I was put on tons of medication for about a year (lithium, fluvoxamine, welbutrin, seroquel, and two others all at one time) when I moved in with my dad. About 7 months after feeling like a zombie I decided a life of chaos was better than that, so I tried to quit, he called the police and they forced me to go to a hospital again.

I got out and decided I was going to go to drop of high school and go to Job Corps so I could get myself off the meds. I had to beg and plea and it worked, they let me off after threatening to send me to a residential. By the time I was off I had become good friends with my room-mates, but then I started to have the panic attacks. I had a friend who helped me through most of it, and for some reason it all just kind of stopped.
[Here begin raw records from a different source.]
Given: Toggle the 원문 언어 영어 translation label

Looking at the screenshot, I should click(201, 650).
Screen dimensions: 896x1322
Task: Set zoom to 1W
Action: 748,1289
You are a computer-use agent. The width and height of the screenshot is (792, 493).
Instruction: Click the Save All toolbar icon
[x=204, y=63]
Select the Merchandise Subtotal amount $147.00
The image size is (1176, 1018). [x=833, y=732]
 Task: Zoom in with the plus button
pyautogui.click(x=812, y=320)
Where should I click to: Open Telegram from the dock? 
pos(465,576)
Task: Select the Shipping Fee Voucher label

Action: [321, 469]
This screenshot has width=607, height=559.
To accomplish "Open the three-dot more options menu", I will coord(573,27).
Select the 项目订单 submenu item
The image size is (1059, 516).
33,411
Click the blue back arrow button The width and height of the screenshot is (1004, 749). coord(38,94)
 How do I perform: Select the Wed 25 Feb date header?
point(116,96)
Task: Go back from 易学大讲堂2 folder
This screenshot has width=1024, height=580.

After 7 months of being at job corps, I realized I had no future in welding, I couldn't see or weld for crap and they wouldn't let me switch. Thinking I was cured, I then set out to join the army. Since February to about a month ago I tried to get in, working out and trying to become a more sociable person, and then it all went downhill from there. The military denied me, my friends stabbed me in the back over a girl (it would've been my first relationship), my mom started to become aggressive more often (shes heavily bipolar), so I had a panic attack and I broke the bathroom, so she kicked me out. I lived in the park for a bit, and oddly I was very content with that, and then my friend I barely knew offered me a place to stay, so I've been here since. tbh, I'm having a hard time staying in control right now.



Sandra - No, I'm not close to any of my family. My dad is mad at me for going to job corps and my mom..well, she's not much better off than I am. I tried to make it work with her but I couldn't.
My older brother is skitsophernic (we have different dads tho).